* Goal of the exercise
Within the entries below, find the portion that opens with the line containing "This screenshot has width=504, height=441." and closes with the line containing "Task: Open the briefcase tab in left sidebar". Retype that portion exactly and only.

* Working data
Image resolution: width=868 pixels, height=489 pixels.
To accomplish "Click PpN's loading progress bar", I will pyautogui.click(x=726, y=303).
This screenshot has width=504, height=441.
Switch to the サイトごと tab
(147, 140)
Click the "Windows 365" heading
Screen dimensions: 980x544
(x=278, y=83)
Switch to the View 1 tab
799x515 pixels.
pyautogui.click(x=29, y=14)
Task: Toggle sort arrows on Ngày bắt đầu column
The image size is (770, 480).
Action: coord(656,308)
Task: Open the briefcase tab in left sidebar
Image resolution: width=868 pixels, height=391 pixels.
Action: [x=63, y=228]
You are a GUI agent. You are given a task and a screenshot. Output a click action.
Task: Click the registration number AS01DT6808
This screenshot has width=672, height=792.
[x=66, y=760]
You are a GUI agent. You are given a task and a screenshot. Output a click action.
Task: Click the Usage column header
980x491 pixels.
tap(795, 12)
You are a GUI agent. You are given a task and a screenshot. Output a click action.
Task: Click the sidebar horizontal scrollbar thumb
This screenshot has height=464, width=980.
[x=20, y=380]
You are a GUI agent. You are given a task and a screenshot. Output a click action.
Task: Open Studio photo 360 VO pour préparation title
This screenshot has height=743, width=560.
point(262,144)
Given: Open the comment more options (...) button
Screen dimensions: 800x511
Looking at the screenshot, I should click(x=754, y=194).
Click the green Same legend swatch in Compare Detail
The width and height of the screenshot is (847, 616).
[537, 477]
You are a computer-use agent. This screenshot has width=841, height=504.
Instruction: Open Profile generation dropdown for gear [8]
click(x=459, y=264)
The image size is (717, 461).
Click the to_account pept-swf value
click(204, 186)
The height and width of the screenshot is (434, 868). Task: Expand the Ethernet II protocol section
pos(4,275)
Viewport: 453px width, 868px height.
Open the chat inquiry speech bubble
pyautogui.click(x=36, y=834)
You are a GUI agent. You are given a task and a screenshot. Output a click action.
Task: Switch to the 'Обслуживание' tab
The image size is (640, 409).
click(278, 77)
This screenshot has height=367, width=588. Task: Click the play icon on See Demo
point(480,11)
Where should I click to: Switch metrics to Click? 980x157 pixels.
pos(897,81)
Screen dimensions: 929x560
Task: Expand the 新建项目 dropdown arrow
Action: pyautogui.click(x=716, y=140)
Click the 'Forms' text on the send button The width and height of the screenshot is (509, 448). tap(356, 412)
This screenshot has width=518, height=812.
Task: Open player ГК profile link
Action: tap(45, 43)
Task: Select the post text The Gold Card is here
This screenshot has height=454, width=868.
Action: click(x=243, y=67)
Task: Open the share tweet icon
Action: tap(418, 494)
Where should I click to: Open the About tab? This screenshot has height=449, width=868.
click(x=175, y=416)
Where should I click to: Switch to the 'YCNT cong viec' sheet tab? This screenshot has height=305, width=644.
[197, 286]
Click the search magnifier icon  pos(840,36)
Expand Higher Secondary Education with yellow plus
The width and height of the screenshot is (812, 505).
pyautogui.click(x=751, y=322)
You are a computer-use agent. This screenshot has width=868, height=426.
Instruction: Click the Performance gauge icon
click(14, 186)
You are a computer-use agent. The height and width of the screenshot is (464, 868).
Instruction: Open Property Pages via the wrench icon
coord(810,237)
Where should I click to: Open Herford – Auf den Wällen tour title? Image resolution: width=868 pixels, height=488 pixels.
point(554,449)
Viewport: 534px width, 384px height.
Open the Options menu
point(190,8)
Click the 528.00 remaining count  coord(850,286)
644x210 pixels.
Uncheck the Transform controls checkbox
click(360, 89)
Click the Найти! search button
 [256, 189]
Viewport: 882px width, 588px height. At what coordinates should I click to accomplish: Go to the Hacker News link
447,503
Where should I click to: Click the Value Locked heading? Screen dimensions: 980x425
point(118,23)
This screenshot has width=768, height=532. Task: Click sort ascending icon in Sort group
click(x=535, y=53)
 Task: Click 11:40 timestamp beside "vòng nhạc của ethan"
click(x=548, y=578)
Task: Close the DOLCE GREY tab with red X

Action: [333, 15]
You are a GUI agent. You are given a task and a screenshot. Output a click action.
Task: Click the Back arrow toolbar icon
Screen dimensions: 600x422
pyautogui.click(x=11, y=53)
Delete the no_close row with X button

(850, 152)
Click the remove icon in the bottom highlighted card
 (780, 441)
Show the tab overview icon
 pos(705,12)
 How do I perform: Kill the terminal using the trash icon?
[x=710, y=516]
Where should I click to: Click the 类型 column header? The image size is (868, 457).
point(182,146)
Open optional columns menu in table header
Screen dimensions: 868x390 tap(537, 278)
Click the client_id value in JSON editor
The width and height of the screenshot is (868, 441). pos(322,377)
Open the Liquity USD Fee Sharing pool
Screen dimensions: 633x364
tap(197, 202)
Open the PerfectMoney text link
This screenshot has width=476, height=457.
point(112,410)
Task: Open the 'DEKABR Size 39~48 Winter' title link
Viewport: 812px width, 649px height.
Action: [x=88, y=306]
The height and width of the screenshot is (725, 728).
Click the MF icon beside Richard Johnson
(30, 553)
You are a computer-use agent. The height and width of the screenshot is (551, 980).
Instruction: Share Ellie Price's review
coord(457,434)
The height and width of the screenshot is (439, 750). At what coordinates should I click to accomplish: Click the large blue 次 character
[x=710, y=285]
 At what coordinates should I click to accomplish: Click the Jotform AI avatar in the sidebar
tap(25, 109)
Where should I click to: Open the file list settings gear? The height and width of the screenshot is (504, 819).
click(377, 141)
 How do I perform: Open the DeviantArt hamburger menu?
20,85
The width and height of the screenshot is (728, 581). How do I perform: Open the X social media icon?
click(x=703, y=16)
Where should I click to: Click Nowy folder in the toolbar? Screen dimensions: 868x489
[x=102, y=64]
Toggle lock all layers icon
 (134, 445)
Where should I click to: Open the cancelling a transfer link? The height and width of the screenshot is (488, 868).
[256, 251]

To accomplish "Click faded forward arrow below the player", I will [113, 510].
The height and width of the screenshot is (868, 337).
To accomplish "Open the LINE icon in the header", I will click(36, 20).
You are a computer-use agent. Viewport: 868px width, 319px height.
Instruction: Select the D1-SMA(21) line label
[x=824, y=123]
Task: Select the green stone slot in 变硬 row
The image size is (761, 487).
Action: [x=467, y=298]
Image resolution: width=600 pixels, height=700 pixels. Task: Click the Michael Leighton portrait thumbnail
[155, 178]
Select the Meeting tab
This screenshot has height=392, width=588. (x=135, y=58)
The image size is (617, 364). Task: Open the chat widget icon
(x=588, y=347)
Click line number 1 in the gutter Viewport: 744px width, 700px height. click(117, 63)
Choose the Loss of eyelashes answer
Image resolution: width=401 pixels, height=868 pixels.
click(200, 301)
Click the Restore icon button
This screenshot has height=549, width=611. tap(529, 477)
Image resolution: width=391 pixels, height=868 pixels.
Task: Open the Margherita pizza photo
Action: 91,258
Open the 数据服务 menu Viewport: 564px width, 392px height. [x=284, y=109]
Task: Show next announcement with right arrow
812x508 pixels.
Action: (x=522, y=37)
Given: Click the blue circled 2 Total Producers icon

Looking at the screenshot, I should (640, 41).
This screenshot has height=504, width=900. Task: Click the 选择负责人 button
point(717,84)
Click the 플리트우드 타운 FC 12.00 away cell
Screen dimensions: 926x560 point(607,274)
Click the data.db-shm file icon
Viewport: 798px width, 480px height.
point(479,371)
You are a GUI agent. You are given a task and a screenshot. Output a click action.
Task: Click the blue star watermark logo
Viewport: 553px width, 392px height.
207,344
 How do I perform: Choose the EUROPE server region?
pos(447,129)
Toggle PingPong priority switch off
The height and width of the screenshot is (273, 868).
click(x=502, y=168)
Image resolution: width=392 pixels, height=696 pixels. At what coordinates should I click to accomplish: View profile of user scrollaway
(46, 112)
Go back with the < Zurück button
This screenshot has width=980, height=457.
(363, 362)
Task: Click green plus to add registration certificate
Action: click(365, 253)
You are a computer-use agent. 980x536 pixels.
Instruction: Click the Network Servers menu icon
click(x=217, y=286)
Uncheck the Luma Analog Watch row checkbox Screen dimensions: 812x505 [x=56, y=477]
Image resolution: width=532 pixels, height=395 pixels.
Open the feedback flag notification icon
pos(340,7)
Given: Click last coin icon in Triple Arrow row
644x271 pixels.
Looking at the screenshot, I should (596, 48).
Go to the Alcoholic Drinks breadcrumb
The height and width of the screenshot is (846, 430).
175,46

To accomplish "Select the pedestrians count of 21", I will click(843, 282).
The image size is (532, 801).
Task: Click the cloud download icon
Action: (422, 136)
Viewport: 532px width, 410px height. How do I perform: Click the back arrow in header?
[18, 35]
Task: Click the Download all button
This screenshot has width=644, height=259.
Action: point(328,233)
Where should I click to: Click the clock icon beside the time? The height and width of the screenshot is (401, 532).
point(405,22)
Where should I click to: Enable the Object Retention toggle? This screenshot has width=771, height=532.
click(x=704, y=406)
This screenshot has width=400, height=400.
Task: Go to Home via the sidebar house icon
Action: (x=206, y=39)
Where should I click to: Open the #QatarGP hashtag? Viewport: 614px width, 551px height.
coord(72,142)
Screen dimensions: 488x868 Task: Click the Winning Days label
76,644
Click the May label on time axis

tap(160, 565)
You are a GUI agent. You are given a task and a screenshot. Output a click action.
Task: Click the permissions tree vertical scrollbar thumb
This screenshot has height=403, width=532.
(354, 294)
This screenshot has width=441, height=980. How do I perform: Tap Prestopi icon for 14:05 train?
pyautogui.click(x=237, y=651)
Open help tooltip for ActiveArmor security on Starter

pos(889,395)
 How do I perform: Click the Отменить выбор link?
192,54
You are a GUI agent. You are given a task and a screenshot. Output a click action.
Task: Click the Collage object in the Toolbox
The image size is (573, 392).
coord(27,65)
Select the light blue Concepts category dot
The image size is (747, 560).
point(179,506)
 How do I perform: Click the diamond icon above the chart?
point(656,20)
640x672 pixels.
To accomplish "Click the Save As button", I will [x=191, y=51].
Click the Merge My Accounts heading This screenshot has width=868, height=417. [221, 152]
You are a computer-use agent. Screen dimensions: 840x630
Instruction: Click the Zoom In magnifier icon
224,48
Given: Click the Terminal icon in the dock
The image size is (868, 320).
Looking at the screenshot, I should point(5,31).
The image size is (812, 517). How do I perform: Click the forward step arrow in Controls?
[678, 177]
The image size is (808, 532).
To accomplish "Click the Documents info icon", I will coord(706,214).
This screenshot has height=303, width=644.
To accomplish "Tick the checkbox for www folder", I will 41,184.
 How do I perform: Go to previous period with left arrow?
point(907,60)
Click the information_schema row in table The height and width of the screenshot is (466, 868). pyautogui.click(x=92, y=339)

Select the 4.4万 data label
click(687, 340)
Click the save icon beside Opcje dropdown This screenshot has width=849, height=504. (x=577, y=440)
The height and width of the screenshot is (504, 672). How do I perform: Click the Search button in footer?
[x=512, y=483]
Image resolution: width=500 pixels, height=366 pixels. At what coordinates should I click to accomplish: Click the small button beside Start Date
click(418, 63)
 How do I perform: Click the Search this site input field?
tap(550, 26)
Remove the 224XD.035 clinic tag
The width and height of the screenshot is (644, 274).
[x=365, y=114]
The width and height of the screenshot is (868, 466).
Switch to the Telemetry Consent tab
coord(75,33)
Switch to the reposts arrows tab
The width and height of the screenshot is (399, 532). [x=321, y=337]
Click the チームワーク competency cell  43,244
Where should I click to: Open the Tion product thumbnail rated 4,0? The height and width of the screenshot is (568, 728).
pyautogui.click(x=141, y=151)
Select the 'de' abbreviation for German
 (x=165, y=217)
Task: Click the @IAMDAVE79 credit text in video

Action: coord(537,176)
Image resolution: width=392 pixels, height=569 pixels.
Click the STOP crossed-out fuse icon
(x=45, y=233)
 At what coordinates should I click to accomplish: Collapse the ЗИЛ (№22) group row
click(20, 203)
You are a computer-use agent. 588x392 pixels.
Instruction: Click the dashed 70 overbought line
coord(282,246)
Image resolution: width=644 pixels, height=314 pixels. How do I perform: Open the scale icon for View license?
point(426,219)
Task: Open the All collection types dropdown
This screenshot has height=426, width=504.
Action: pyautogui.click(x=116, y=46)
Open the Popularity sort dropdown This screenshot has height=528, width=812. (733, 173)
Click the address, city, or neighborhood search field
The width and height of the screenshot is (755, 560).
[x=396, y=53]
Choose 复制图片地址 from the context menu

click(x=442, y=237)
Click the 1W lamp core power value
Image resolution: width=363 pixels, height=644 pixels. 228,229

* Exercise result
This screenshot has width=504, height=441.
Switch to the サイトごと tab
(147, 140)
Click the "Windows 365" heading
Screen dimensions: 980x544
(x=278, y=83)
Switch to the View 1 tab
799x515 pixels.
pyautogui.click(x=29, y=14)
Task: Toggle sort arrows on Ngày bắt đầu column
The image size is (770, 480).
Action: coord(656,308)
Task: Open the briefcase tab in left sidebar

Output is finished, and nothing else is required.